Ghosts of Stanley

The Ghosts of Stanley: Part 1 – My Generation

Dangerous is it to be an heir.

Friedrich Nietzsche, Thus Spoke Zarathustra

Few people doubt that the experience of war and occupation – in Hong Kong and everywhere else – had a life-long effect on those who went through it. Even in the case of the survivors, though, the reactions ranged over such a wide span that it’s hard to make any generalisations as to the effects of the deprivation and terror that characterised the occupation. On the one hand – and leaving aside issues of impaired physical health – there are a number of tragic instances of madness, suicide and lives ruined by what are sometimes considered the ‘symptoms’ of ‘mental illness’: depression, anxiety, insomnia, nightmare, despair and terror. On the other, some survivors of the Hong Kong war seem to have lived their later lives so as to illustrate the dictum sometimes attributed to Nietzsche: what doesn’t kill me makes me stronger.

But I’m a member of the next generation, a child of the survivors, and, as in many other cases I’m aware of, my parents made the conscious decision not to burden me with the terrors and deprivations of war-time Hong Kong. For the most part, they kept to this resolution, and rarely spoke about Stanley, which they entered on May 7, 1943, and the even more difficult period that preceded it, most of which they spent in the compound of the French Hospital in Causeway Bay, uninterned because my father was part of a small team baking bread to supplement the meagre rations of the patients in the town’s hospitals.

Not only did my parents rarely speak of the war: growing up a baby boomer in Britain I thought that the whole thing had nothing to do with the relatively safe, relatively prosperous, relatively civilised life that was going on around me. In fact, once our generational consciousness had produced ‘the sixties’, I believed, as did so many others at the time, that any talk of the war was a trick by our parents, the Conservatives, the Establishment -Them! – to prevent us from junking their old values and forging a new culture of liberation and human fulfilment.

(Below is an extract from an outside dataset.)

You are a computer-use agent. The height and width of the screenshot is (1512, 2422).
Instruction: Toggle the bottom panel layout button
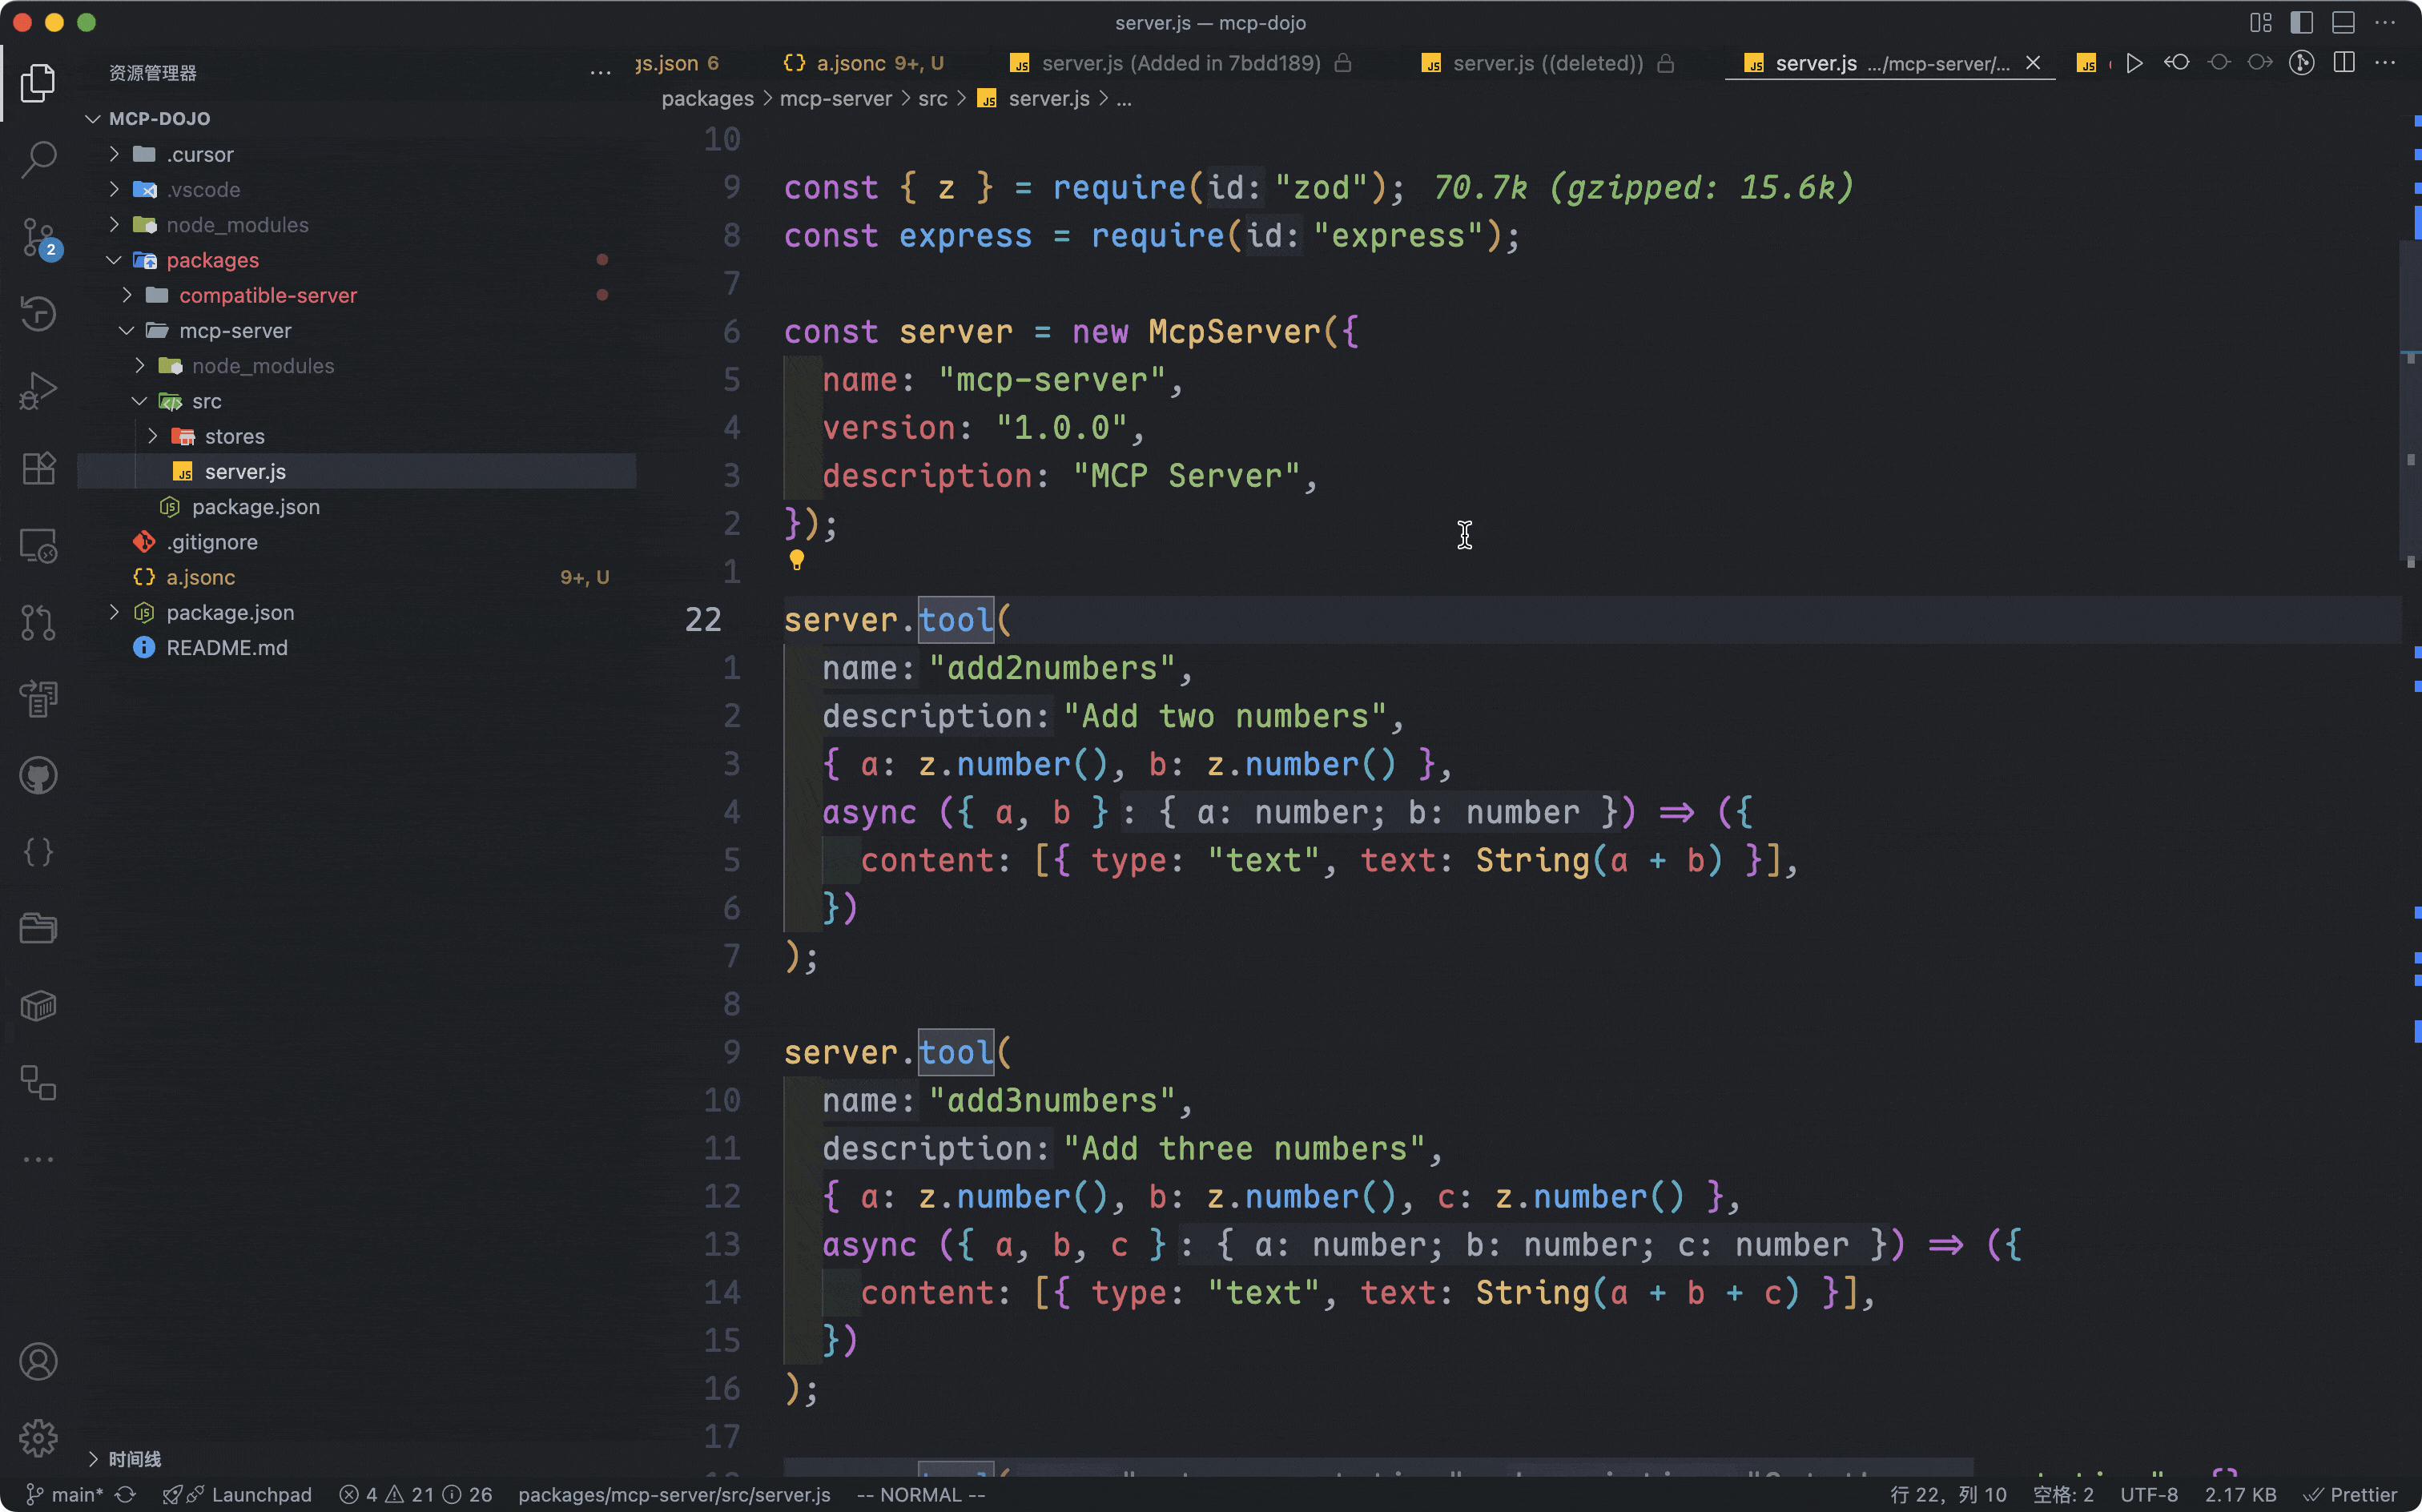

My father died in 1985 and, when I went through the papers he’d left behind, I was mildly interested in the photos of Hong Kong before and after the war, the magazines of the Hong Kong Fellowship (a support organisation for the British relatives of the Hong Kong prisoners), and, above all, the cards and letters that he and my mother (a Eurasian woman he’d married in June 1942) had sent home from Stanley Camp.

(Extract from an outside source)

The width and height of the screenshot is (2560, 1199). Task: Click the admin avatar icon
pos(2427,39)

That card was written about eleven months after the wedding, which took place in St. Joseph’s church on June 29, 1942, in the presence of Captain Tanaka, a humane Japanese officer whose kindly protection in the early days of the occupation my father never forgot:

But 1985 was too early for me to go into all this; it was the time of the Peace Movement and the struggle against Thatcherism, so my mind and my life were almost entirely focused on the present, and the possibly terrible immediate future of nuclear devastation. Towards the end of the 1980s, when the threat of apocalypse began to recede and it had become clear that three electoral defeats and the crushing of the miners in the 1984-1985 strike had rendered the left impotent for the foreseeable future, a strange experience began to shift my priorities in a dramatic and unexpected fashion.